Re: Reconciling handling of optional arguments and handling of default values across ES and webidl

Boris Zbarsky wrote:
> 1) In the new setup, I believe this is valid IDL:
>
> void foo(optional long arg1, long arg2);

Yes.

> Is this purposeful?

Yes, so that you can pass undefined for arg1 and have the prose do 
something based on that.

> It looks at first glance like this function should have length 2,
> since in
> http://dev.w3.org/2006/webapi/WebIDL/#dfn-effective-overload-set step
> 5.7 we'll start with i == 1 and discover that "argument i of X" (does
> it mean "X's argument at index i"?) is not optional, so the shortest
> element of the overload set will have two arguments, right?

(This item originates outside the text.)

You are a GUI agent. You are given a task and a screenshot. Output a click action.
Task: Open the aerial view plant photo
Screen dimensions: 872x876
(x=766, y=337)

Yes.  Since arg2 must be specified, I think it makes more sense to have 
length be 2 rather than 0.  WDYT?

> 2) I'm not convinced about the changes to the variadic handling. In
> particular, consider this function:
>
> void foo(long... argList);
>
> and an invocation of it like so:
>
> foo(5, undefined, 6);
>
> when the effective overload set is computed for this call, we get the
> following tuples:
>
> <foo, (long), (true)>
> <foo, (), ()>
> <foo, (long, long), (true, true)>
> <foo, (long, long, long), (true, true, true)>
>
> then we remove all but the last entry from the list. Now we start doing
> the argument conversions and invoke the callee with the values 5,
> |special value "missing"|, 6.
>
> That seems pretty odd to me. Are there use cases for having missing
> variadic args? If not, I'd prefer we keep the old behavior, where all
> the variadics (except perhaps trailing undefined, which would simply not
> be passed on to the callee?) are coerced to the right type. Otherwise we
> have to fix all specs using variadics to deal with the "missing" case...

Yes, I think that's fair enough.  If we feel we do want to support 
"explicit undefined => missing optional argument" in variadic positions 
later we can make "(optional long... argList)" or something mean that.

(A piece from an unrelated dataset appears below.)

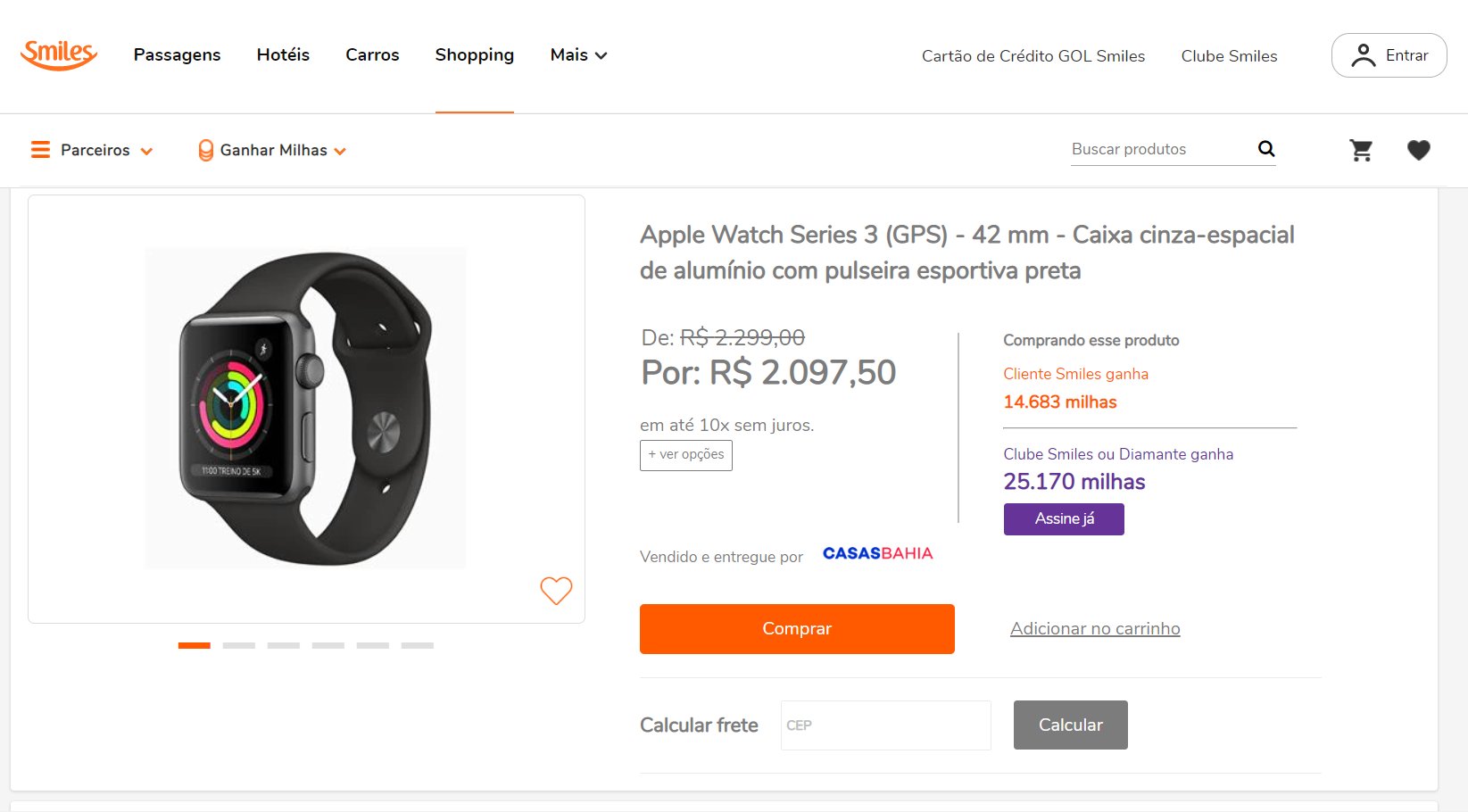Click the search magnifier icon
The height and width of the screenshot is (812, 1468).
point(1266,149)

It's also kind of weird to treat trailing undefined differently from 
middle-of-the-variadic-arguments undefined, though, so I'm inclined to 
have them all get coerced to the argument type.

I'm going need to store the variadic-ness, not just the optional-ness, 
in the tuples for that, I think.  Change coming soon...

> 3) I don't understand step 10.2 of the overload resolution algorithm.
> Why is this needed, exactly?

If you have

   void f(long x, long y);
   void f(long x, optional Node n);

and you call

   f(0, undefined);

then S is

   { <f_1, (long, long), (false, false)>,
     <f_2, (long, Node), (false, true) > }

just after step 3, and the distinguishing argument index, d, is 1.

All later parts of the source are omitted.